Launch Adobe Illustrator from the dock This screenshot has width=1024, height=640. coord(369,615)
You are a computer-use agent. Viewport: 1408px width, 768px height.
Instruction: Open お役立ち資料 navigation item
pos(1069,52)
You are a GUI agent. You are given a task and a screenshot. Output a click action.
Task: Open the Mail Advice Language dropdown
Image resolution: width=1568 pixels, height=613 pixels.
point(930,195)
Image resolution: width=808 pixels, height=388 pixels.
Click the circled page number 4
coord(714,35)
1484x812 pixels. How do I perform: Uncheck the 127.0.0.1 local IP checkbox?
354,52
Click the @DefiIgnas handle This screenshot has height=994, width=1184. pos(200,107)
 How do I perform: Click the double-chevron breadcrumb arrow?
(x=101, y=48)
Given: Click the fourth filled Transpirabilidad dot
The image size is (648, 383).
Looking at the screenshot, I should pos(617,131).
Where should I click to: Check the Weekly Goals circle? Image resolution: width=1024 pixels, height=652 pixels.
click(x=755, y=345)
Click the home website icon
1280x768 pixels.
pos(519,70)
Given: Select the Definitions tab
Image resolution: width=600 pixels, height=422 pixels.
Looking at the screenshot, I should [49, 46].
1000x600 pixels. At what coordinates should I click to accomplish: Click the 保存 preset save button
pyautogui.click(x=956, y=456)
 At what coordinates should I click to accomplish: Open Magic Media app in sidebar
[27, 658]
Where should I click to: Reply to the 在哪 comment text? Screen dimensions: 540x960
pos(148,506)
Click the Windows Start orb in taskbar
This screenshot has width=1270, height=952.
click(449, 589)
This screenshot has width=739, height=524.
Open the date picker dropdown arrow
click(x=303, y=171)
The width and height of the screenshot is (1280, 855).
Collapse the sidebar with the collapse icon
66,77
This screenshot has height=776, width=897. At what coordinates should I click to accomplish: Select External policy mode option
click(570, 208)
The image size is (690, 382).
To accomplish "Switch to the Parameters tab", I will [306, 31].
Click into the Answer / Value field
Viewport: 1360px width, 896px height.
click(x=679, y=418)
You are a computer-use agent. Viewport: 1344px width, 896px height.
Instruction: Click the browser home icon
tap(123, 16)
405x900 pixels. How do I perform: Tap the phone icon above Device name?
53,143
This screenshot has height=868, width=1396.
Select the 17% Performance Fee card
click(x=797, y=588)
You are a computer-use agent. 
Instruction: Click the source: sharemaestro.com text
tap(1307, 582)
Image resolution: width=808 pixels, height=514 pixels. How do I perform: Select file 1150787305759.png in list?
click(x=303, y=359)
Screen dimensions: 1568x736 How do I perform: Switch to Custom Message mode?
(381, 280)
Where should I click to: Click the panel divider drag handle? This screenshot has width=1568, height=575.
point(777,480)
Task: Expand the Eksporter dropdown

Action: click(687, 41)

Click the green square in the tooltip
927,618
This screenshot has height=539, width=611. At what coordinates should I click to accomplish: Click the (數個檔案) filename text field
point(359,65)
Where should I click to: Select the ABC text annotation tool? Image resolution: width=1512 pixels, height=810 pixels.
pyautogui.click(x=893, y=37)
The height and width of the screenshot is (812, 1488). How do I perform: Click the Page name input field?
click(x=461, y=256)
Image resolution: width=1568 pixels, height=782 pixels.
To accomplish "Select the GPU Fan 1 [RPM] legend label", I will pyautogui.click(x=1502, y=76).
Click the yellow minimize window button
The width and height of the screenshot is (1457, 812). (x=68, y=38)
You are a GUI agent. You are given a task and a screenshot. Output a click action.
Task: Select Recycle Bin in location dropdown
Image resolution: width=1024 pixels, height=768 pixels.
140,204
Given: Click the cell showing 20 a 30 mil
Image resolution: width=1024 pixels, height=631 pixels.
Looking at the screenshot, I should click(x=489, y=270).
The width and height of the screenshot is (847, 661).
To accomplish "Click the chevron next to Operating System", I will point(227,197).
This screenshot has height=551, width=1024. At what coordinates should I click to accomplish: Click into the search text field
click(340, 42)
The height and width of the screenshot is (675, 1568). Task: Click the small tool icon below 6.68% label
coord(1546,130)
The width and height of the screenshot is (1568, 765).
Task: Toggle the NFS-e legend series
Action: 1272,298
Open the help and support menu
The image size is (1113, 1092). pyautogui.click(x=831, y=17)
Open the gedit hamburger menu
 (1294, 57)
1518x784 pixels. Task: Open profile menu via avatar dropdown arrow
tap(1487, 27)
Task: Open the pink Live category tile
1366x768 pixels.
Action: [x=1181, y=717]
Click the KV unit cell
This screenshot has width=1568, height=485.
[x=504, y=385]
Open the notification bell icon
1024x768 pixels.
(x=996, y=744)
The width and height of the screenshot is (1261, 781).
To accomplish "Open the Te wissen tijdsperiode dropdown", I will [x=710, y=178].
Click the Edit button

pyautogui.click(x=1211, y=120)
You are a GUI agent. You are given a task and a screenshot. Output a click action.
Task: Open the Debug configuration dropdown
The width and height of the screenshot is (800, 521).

##########

What you will do.
Can you reproduce all of the items above word for word, with nothing changed?

Answer to the task.
Launch Adobe Illustrator from the dock This screenshot has width=1024, height=640. coord(369,615)
You are a computer-use agent. Viewport: 1408px width, 768px height.
Instruction: Open お役立ち資料 navigation item
pos(1069,52)
You are a GUI agent. You are given a task and a screenshot. Output a click action.
Task: Open the Mail Advice Language dropdown
Image resolution: width=1568 pixels, height=613 pixels.
point(930,195)
Image resolution: width=808 pixels, height=388 pixels.
Click the circled page number 4
coord(714,35)
1484x812 pixels. How do I perform: Uncheck the 127.0.0.1 local IP checkbox?
354,52
Click the @DefiIgnas handle This screenshot has height=994, width=1184. pos(200,107)
 How do I perform: Click the double-chevron breadcrumb arrow?
(x=101, y=48)
Given: Click the fourth filled Transpirabilidad dot
The image size is (648, 383).
Looking at the screenshot, I should pos(617,131).
Where should I click to: Check the Weekly Goals circle? Image resolution: width=1024 pixels, height=652 pixels.
click(x=755, y=345)
Click the home website icon
1280x768 pixels.
pos(519,70)
Given: Select the Definitions tab
Image resolution: width=600 pixels, height=422 pixels.
Looking at the screenshot, I should [49, 46].
1000x600 pixels. At what coordinates should I click to accomplish: Click the 保存 preset save button
pyautogui.click(x=956, y=456)
 At what coordinates should I click to accomplish: Open Magic Media app in sidebar
[27, 658]
Where should I click to: Reply to the 在哪 comment text? Screen dimensions: 540x960
pos(148,506)
Click the Windows Start orb in taskbar
This screenshot has width=1270, height=952.
click(449, 589)
This screenshot has width=739, height=524.
Open the date picker dropdown arrow
click(x=303, y=171)
The width and height of the screenshot is (1280, 855).
Collapse the sidebar with the collapse icon
66,77
This screenshot has height=776, width=897. At what coordinates should I click to accomplish: Select External policy mode option
click(570, 208)
The image size is (690, 382).
To accomplish "Switch to the Parameters tab", I will [306, 31].
Click into the Answer / Value field
Viewport: 1360px width, 896px height.
click(x=679, y=418)
You are a computer-use agent. Viewport: 1344px width, 896px height.
Instruction: Click the browser home icon
tap(123, 16)
405x900 pixels. How do I perform: Tap the phone icon above Device name?
53,143
This screenshot has height=868, width=1396.
Select the 17% Performance Fee card
click(x=797, y=588)
You are a computer-use agent. 
Instruction: Click the source: sharemaestro.com text
tap(1307, 582)
Image resolution: width=808 pixels, height=514 pixels. How do I perform: Select file 1150787305759.png in list?
click(x=303, y=359)
Screen dimensions: 1568x736 How do I perform: Switch to Custom Message mode?
(381, 280)
Where should I click to: Click the panel divider drag handle? This screenshot has width=1568, height=575.
point(777,480)
Task: Expand the Eksporter dropdown

Action: click(687, 41)

Click the green square in the tooltip
927,618
This screenshot has height=539, width=611. At what coordinates should I click to accomplish: Click the (數個檔案) filename text field
point(359,65)
Where should I click to: Select the ABC text annotation tool? Image resolution: width=1512 pixels, height=810 pixels.
pyautogui.click(x=893, y=37)
The height and width of the screenshot is (812, 1488). How do I perform: Click the Page name input field?
click(x=461, y=256)
Image resolution: width=1568 pixels, height=782 pixels.
To accomplish "Select the GPU Fan 1 [RPM] legend label", I will pyautogui.click(x=1502, y=76).
Click the yellow minimize window button
The width and height of the screenshot is (1457, 812). (x=68, y=38)
You are a GUI agent. You are given a task and a screenshot. Output a click action.
Task: Select Recycle Bin in location dropdown
Image resolution: width=1024 pixels, height=768 pixels.
140,204
Given: Click the cell showing 20 a 30 mil
Image resolution: width=1024 pixels, height=631 pixels.
Looking at the screenshot, I should click(x=489, y=270).
The width and height of the screenshot is (847, 661).
To accomplish "Click the chevron next to Operating System", I will point(227,197).
This screenshot has height=551, width=1024. At what coordinates should I click to accomplish: Click into the search text field
click(340, 42)
The height and width of the screenshot is (675, 1568). Task: Click the small tool icon below 6.68% label
coord(1546,130)
The width and height of the screenshot is (1568, 765).
Task: Toggle the NFS-e legend series
Action: 1272,298
Open the help and support menu
The image size is (1113, 1092). pyautogui.click(x=831, y=17)
Open the gedit hamburger menu
 (1294, 57)
1518x784 pixels. Task: Open profile menu via avatar dropdown arrow
tap(1487, 27)
Task: Open the pink Live category tile
1366x768 pixels.
Action: [x=1181, y=717]
Click the KV unit cell
This screenshot has width=1568, height=485.
[x=504, y=385]
Open the notification bell icon
1024x768 pixels.
(x=996, y=744)
The width and height of the screenshot is (1261, 781).
To accomplish "Open the Te wissen tijdsperiode dropdown", I will [x=710, y=178].
Click the Edit button

pyautogui.click(x=1211, y=120)
You are a GUI agent. You are given a task and a screenshot. Output a click action.
Task: Open the Debug configuration dropdown
The width and height of the screenshot is (800, 521).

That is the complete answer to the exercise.